Ostatnio na sfd wiele pisalo sie o tradziku, sam mialem (i jeszcze w sumie mam) z tym problemy ale udalo mi sie to zwalczyc w duzym stopniu i opisze moje doswaidczenia, moze komus sie przyda.
Jak powstaje trądzik?
Na ulotce Roaccutan, czyli leku który bardzo wiele osob poleca jako cudowny lek na pryszcze, czytamy:
"Izotretinoina, substancja czynna preparatu Roaccutane, jest stereoizomerem kwasu all-trans retinowego (tretinoiny).
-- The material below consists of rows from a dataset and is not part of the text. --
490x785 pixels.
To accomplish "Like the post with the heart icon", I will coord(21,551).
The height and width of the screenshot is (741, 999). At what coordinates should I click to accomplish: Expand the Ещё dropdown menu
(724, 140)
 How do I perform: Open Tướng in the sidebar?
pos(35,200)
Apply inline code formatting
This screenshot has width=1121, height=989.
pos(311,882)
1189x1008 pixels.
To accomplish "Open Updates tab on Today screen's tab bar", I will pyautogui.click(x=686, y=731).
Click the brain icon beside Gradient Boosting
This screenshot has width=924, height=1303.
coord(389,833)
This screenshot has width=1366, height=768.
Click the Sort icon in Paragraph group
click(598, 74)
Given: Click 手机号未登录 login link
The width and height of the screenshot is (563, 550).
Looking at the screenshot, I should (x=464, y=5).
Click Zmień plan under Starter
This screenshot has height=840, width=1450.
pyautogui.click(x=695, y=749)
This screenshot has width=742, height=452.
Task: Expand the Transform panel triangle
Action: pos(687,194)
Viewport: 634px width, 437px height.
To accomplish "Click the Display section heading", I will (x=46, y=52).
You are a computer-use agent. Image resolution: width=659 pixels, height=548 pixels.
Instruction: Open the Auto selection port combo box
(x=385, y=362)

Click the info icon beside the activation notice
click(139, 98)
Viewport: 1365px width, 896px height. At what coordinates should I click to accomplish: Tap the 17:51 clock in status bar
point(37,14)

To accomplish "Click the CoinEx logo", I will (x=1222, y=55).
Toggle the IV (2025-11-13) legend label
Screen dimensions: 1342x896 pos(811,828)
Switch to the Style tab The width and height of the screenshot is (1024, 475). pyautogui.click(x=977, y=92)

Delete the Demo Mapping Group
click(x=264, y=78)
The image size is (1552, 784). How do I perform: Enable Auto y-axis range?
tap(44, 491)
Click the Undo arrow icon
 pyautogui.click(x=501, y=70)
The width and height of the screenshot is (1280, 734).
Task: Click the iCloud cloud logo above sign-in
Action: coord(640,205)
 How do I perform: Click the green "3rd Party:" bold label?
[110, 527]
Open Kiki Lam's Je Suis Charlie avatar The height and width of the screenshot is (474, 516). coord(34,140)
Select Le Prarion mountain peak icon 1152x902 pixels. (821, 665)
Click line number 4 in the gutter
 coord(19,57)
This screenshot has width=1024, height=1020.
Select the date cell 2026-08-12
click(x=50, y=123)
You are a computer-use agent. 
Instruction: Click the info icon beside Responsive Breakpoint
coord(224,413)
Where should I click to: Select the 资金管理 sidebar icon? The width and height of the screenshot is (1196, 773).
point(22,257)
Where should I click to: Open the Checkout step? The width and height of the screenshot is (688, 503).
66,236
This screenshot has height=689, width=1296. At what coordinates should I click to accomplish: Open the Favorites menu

Mechanizm działania izotretinoiny nie jest w pełni wyjaśniony, ustalono jednak, że poprawa stanu klinicznego w przebiegu ciężkiego trądziku jest związana z zahamowaniem aktywności gruczołów łojowych oraz wykazanym histologicznie zmniejszeniem tych gruczołów. Wykazano również przeciwzapalne działanie izotretinoiny na skórę.
Nadmierne rogowacenie nabłonkowej wyściółki przywłosowego gruczołu łojowego prowadzi do zrzucania zrogowaciałych komórek do światła kanalika i zatykania go keratyną i nadmiarem łoju. Dochodzi do powstania zaskórników, a następnie zmian zapalnych. Roaccutane hamuje rozrost komórek łojowych i jego działanie w trądziku polega na normalizowaniu różnicowania się komórek.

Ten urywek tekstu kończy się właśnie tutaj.